UM LATROCÍNIO DE MÉDIO PRAZO
Aquela era sem dúvida uma típica família da classe média carioca, em todos os sentidos, residiam em bom apartamento na zona sul, tiveram um casal de filhos, contavam com uma doméstica para dar conta dos afazeres domésticos e finalmente dois carros que permitiam aos adultos, agilidade para ir e vir do trabalho e para viagens nos finais de semana.
Todo mundo tem consciência, principalmente entre profissionais liberais, que o avançar da idade demandas tendam a se reduzir, e infelizmente para aqueles que não se preveniram financeiramente, precisarão minimizar suas despesas futuras.
Para o caso deles, não houve solução satisfatória dos problemas financeiros, então, Bento, o filho mais velho, resolveu abrir mão da individualidade de sua família, nessa altura já contando com dois filhos, e retornou a casa dos pais. A ideia inicial seria conter o ímpeto gastador dos pais e simultaneamente assumir contas das concessionárias e do super mercado.
Assim, o amplo apartamento voltou a contar com uma compatibilidade entre espaço e quantidade de moradores. Os pais Rogério e Bianca puderam momentaneamente sair da crise, crise essa que muitas vezes não permitia sequer honrar compromissos não só com a empregada doméstica, mas também com a dispensa, que invariavelmente ficava vazia antes do final do mês.
Patrícia, a irmã, que nunca moveu uma palha em prol dos pais, mantinha sua vida quase espartana de professora da rede municipal. Escolhia a hora certa de visita aos pais, sempre aparecia para almoçar ou jantar, ainda trazendo a tiracolo o namorado mais recente.
Por falta de demanda por seu trabalho habitual, seu talentoso pai resolveu botar para fora o pintor que dormira até então em berço esplêndido. E não é que deu certo!
Bento agora, além de seu trabalho oficial, passara a ser uma espécie de empresário do artista da família.
Interessante essa ideia de florescer numa profissão, apenas na fase idosa, e ele se dedicou com unhas e dentes a produzir quadros com uma versatilidade e originalidade quase incompatível com a idade.
Mas o tempo é mesmo cruel, com o avançar da idade, pouco a pouco, o cansaço já não lhe permitia ficar de pé, por tantas horas seguidas. Os clientes também declinaram nas compras,e uma solução mais radical foi proposta por Bento, e prontamente aceita pelos pais.
Venderiam o apartamento localizado numa área nobre, e com o valor obtido, comprariam um imóvel mais simples, na própria zona sul, porém num bairro menos valorizado.

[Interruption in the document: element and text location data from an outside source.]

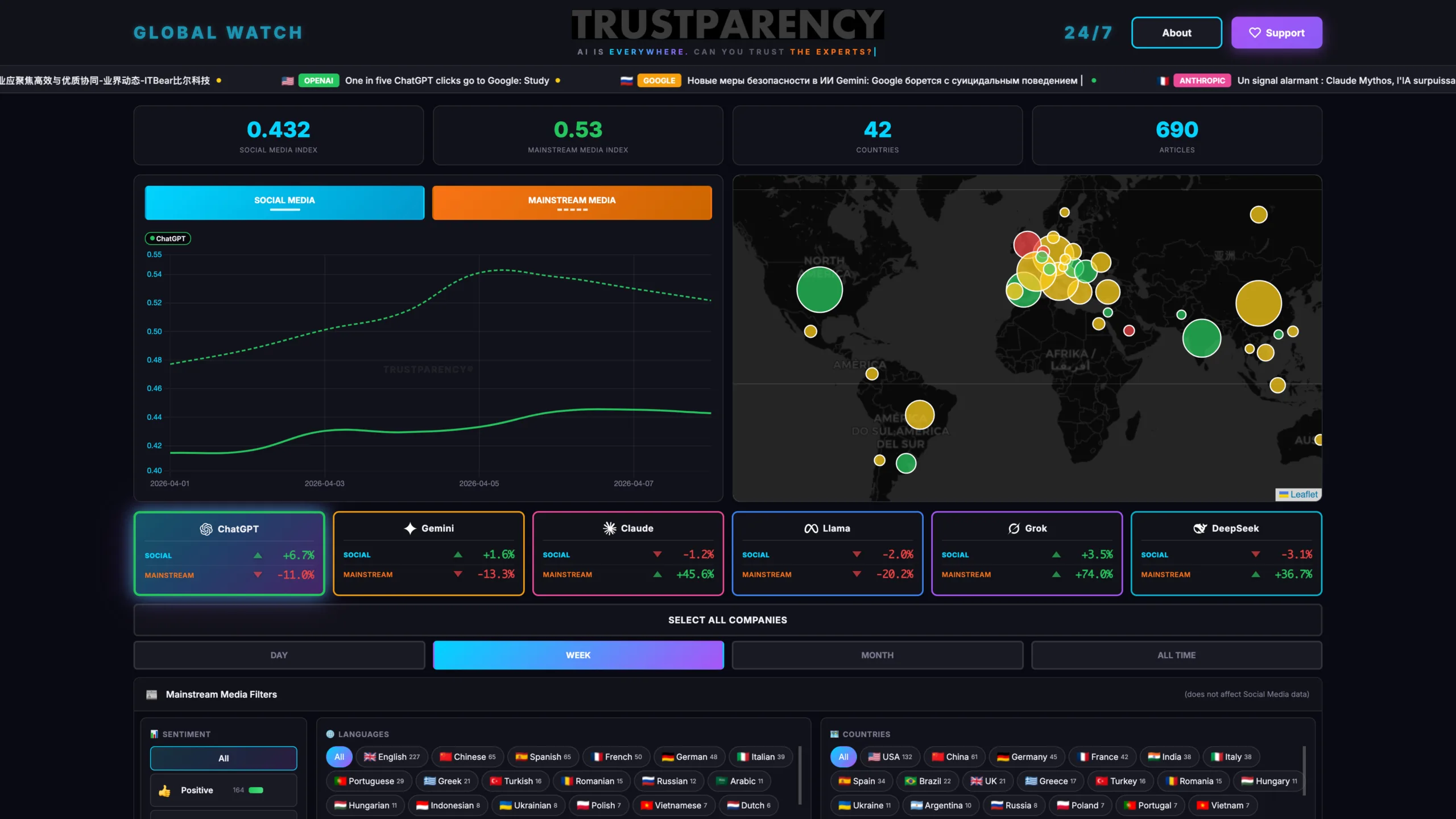Click the Positive sentiment progress bar
Screen dimensions: 1456x819
tap(255, 790)
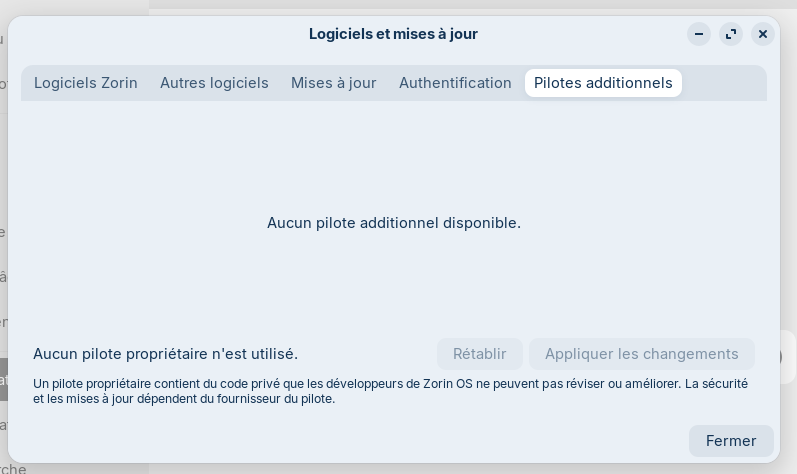The image size is (797, 474).
Task: Open the Logiciels Zorin tab
Action: 86,83
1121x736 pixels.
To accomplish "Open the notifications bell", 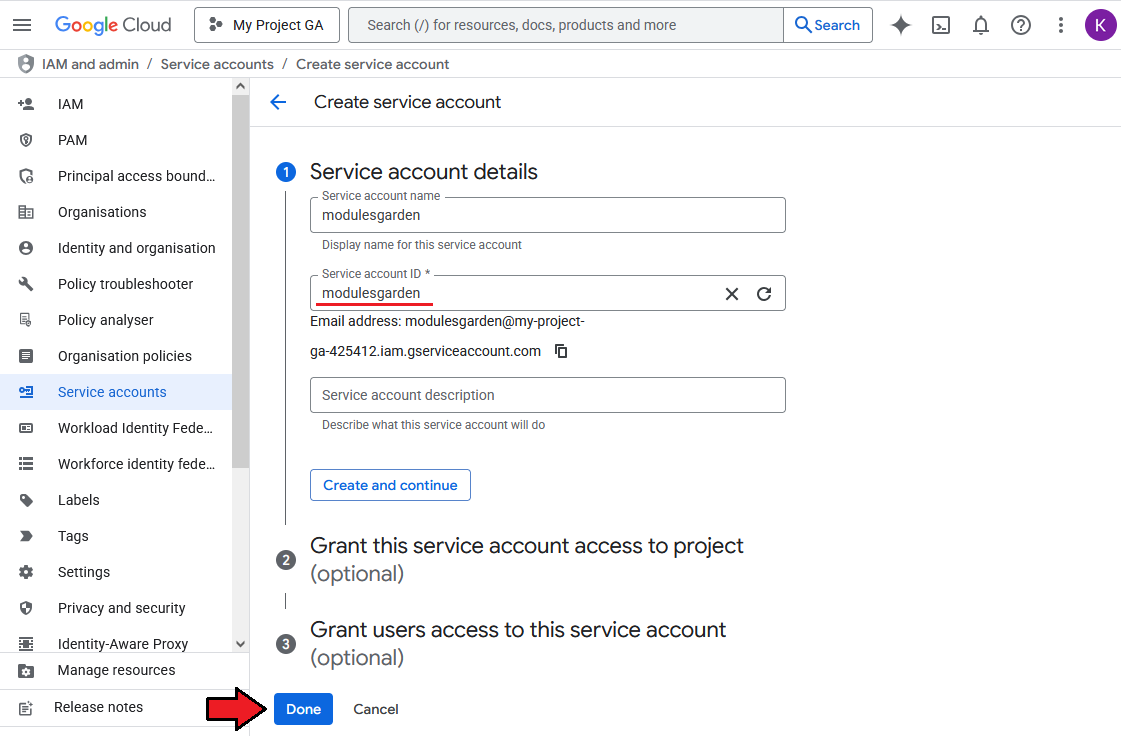I will point(981,25).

Tudo ocorreu como Bento idealizou, com a compra de uma casa de vila em Botafogo, Bento não gastou nem metade do valor recebido pelo apartamento. Agora, os pais poderiam desfrutar de uma velhice sem altos e baixos, pois o rendimento das aplicações cobriria as despesas fixas do casal, e ainda sobrariam suas pequenas aposentadorias para fazerem alguma extravagância, que ambos sempre apreciaram, e tinham sido suprimidas do cardápio já fazia um bom tempo.
Aí veio o destino pregar uma peça na vida do casal, Bianca da noite para o dia passou mal, e em seguida veio a óbito. Sequer teve tempo suficiente para aproveitar esse auspicioso momento financeiro do casal.
Mas o pior ainda estava por vir, dois meses após a morte da mãe, quem veio a falecer, também repentinamente, foi Bento.
Antes mesmo do enterro de Bento, Patrícia com o consentimento de Rogério, passara a ser a controladora dos valores aplicados, o que a princípio seria natural, mas a urgência, esta foi sim um forte indicador do que viria pela frente.
Em um mês Helga, a única filha de Patrícia já estava morando no exterior, numa evidente incompatibilidade de gastos com a realidade de uma professora primária da rede pública.
O que seria a garantia de uma vida tranquila para o casal de idosos, rapidamente derretera na mão da gestora financeira. Não demorou muito para a vida de Rogério voltar à estaca zero, Patrícia já começara o corte de gastos com alimentação e negociara a redução de salário da antiga empregada doméstica.
Não precisa de muita criatividade para saber com terminou essa história, basta lembrar que Patrícia ao ver a conta secando, resolver queimar a última reserva da família, colocou a casa a venda e transferiu o pai para um desses depósitos de idosos, sabidamente uma forma natural de abreviar o tempo de vida de um idoso.